I felt uncomfortable about going down to breakfast in the morning, as
I had never set eyes on Mr. Murdstone since the day when I committed my
memorable offence. However, as it must be done, I went down, after two
or three false starts half-way, and as many runs back on tiptoe to my
own room, and presented myself in the parlour.
He was standing before the fire with his back to it, while Miss
Murdstone made the tea. He looked at me steadily as I entered, but made
no sign of recognition whatever. I went up to him, after a moment of
confusion, and said: 'I beg your pardon, sir. I am very sorry for what I
did, and I hope you will forgive me. '
'I am glad to hear you are sorry, David,' he replied.
The hand he gave me was the hand I had bitten. I could not restrain my
eye from resting for an instant on a red spot upon it; but it was not so
red as I turned, when I met that sinister expression in his face.
'How do you do, ma'am? ' I said to Miss Murdstone.

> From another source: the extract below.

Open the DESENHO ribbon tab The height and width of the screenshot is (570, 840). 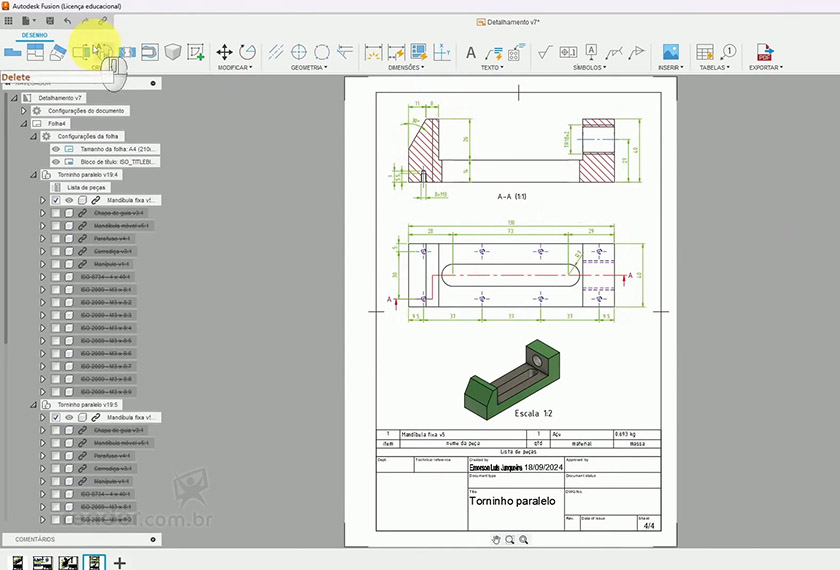click(x=34, y=34)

'Ah, dear me! ' sighed Miss Murdstone, giving me the tea-caddy scoop
instead of her fingers. 'How long are the holidays? '
'A month, ma'am. '
'Counting from when? '
'From today, ma'am. '
'Oh! ' said Miss Murdstone. 'Then here's one day off. '
She kept a calendar of the holidays in this way, and every morning
checked a day off in exactly the same manner. She did it gloomily until
she came to ten, but when she got into two figures she became more
hopeful, and, as the time advanced, even jocular.
It was on this very first day that I had the misfortune to throw her,
though she was not subject to such weakness in general, into a state of
violent consternation. I came into the room where she and my mother
were sitting; and the baby (who was only a few weeks old) being on
my mother's lap, I took it very carefully in my arms. Suddenly Miss
Murdstone gave such a scream that I all but dropped it.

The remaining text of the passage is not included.